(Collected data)
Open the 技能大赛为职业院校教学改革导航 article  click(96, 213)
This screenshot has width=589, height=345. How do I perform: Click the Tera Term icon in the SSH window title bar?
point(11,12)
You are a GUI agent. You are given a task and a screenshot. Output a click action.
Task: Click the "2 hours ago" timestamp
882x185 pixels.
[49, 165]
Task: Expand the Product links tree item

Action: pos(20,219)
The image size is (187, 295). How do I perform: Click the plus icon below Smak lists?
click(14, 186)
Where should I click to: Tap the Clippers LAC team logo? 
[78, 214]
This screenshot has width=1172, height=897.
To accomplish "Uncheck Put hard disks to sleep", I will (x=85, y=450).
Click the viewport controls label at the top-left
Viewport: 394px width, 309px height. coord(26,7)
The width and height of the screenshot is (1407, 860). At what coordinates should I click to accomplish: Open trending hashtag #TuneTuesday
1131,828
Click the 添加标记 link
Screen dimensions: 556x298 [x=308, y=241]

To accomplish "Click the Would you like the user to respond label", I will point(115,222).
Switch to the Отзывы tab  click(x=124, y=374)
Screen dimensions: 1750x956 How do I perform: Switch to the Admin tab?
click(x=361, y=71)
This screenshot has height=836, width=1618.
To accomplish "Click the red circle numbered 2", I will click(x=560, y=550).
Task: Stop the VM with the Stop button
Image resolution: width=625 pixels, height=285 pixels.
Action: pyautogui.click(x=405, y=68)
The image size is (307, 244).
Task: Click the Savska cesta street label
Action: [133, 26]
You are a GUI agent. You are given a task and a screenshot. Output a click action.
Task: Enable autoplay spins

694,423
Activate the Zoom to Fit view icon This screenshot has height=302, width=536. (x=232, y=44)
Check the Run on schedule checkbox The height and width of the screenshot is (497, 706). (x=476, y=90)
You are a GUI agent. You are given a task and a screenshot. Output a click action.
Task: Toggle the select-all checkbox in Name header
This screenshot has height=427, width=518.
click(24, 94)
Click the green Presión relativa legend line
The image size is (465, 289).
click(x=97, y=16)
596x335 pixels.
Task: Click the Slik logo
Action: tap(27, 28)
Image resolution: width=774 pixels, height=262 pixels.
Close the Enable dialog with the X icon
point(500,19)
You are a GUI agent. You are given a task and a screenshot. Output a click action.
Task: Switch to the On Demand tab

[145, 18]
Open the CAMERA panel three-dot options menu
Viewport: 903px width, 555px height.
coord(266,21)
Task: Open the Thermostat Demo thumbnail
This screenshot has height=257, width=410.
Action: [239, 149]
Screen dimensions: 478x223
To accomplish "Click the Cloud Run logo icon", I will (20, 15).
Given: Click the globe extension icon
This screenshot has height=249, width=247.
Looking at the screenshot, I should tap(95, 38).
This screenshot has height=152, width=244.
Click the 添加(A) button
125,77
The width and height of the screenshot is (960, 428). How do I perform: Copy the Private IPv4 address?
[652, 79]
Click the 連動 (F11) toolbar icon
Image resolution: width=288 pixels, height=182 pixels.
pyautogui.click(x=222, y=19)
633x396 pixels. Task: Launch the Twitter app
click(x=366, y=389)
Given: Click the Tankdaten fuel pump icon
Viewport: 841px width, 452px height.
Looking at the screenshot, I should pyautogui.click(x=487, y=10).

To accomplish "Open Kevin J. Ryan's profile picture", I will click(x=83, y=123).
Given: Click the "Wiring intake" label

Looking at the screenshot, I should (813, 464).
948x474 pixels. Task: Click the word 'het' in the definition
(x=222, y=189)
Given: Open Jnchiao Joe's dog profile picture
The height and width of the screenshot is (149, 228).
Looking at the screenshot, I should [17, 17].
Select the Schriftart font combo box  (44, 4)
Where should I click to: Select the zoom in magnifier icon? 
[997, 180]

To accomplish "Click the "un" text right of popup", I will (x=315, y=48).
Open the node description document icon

WORK ORDER
Only one thing belongs in the answer: the number of lines of the data that contain the string "will".

RESULT
6